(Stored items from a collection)
== Segment start ==

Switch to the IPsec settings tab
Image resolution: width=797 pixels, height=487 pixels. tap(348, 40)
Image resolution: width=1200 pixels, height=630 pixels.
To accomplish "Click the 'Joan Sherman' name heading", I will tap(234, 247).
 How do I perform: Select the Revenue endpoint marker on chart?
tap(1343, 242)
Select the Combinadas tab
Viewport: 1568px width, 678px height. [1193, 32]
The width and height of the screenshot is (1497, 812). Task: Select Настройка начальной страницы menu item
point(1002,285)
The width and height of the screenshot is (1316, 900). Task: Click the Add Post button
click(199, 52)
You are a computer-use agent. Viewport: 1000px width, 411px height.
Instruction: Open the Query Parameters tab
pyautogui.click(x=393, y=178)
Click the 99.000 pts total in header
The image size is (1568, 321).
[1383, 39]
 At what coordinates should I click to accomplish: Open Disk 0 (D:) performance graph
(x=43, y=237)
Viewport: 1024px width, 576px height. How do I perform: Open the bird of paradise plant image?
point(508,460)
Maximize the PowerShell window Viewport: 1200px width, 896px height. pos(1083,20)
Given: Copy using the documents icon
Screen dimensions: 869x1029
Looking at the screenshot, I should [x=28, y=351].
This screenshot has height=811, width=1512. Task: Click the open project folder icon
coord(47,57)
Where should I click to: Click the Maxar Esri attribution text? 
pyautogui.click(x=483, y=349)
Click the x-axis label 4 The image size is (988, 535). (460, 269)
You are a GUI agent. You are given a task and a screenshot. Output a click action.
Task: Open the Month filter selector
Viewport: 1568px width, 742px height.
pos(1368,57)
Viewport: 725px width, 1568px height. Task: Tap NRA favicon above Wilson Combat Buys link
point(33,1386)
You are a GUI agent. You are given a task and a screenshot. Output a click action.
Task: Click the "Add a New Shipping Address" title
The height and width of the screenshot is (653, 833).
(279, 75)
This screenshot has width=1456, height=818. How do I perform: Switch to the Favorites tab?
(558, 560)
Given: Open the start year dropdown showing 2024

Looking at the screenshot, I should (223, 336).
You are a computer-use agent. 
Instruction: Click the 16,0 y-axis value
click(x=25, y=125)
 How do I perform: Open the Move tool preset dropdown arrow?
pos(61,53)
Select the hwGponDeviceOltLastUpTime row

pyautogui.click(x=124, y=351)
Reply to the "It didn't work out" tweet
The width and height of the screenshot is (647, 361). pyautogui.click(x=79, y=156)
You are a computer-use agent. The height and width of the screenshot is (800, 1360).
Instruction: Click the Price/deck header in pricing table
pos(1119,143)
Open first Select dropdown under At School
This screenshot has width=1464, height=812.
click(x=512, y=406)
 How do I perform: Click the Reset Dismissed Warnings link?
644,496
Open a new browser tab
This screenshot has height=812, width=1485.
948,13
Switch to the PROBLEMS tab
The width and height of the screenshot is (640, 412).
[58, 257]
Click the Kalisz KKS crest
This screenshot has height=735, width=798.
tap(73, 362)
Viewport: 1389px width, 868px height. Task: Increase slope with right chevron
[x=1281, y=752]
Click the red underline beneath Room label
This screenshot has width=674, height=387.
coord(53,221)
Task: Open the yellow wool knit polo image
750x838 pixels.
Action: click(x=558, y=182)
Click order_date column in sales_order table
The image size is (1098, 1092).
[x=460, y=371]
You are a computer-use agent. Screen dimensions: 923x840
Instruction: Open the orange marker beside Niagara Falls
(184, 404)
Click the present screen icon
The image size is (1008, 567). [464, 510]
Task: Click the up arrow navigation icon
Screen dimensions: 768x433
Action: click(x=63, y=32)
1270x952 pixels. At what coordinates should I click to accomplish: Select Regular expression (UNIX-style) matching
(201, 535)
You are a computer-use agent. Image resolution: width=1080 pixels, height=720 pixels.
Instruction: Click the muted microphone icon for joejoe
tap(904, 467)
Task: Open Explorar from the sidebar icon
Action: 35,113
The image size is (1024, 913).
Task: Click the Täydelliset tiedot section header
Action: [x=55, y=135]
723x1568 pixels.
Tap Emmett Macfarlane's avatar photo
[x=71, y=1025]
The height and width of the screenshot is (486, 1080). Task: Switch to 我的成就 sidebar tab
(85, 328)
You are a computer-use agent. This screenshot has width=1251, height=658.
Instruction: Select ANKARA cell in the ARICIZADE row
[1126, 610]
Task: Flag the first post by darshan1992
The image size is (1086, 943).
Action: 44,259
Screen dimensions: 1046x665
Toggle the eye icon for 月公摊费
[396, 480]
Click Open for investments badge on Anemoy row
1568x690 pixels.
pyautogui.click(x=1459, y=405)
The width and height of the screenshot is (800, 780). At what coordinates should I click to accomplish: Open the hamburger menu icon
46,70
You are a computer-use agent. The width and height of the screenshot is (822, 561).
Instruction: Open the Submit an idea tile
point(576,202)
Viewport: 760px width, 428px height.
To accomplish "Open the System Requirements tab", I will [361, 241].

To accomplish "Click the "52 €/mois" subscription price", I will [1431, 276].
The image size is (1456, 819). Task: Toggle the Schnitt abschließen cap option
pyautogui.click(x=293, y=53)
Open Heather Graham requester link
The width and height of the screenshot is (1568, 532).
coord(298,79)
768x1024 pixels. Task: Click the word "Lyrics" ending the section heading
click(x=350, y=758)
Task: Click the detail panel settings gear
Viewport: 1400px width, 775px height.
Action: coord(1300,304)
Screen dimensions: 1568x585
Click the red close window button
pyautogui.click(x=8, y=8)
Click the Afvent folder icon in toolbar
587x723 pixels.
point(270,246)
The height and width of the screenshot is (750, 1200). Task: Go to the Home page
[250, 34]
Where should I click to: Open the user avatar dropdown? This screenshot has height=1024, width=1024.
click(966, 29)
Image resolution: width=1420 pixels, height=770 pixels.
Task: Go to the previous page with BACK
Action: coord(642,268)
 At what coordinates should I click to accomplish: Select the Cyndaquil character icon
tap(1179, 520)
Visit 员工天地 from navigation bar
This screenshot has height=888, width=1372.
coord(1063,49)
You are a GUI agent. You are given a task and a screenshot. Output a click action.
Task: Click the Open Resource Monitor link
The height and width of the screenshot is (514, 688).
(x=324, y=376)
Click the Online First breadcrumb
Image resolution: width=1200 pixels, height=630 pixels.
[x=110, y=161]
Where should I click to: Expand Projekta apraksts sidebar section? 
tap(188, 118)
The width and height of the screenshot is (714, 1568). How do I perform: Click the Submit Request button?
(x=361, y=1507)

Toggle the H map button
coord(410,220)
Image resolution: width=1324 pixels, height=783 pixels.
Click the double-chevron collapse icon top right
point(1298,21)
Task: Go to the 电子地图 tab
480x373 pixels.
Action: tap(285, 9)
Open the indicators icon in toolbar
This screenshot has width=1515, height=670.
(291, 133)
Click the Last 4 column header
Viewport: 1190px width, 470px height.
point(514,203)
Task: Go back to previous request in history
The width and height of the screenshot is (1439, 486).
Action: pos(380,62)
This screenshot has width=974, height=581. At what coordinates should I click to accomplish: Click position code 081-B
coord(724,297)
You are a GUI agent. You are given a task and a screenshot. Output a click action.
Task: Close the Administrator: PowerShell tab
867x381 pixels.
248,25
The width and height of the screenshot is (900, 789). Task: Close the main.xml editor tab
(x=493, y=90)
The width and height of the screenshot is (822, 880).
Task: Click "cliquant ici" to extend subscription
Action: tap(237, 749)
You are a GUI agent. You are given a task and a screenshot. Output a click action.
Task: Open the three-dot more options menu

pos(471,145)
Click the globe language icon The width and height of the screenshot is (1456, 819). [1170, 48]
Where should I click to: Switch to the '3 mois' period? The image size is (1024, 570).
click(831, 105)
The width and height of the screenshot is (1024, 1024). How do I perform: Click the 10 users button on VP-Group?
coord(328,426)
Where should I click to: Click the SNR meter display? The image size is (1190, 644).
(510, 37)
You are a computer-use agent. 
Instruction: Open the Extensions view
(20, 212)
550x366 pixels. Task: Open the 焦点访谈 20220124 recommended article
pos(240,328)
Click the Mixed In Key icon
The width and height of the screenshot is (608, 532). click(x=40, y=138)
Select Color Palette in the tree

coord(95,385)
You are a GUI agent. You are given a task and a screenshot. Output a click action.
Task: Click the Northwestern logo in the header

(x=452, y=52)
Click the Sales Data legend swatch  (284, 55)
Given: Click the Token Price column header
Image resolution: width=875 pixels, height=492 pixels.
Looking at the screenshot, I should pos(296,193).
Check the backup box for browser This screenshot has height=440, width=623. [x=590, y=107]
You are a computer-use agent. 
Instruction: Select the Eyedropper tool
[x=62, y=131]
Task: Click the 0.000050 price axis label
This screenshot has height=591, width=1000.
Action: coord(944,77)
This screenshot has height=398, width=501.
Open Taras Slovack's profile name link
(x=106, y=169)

== Segment end ==

● WHAT THE EXERCISE ASKS:
Out of the data above, return each line where the word "will" can be found.

● PROBLEM SOLUTION:
To accomplish "Click the 'Joan Sherman' name heading", I will tap(234, 247).
To accomplish "Open the System Requirements tab", I will [361, 241].
To accomplish "Click the "52 €/mois" subscription price", I will [1431, 276].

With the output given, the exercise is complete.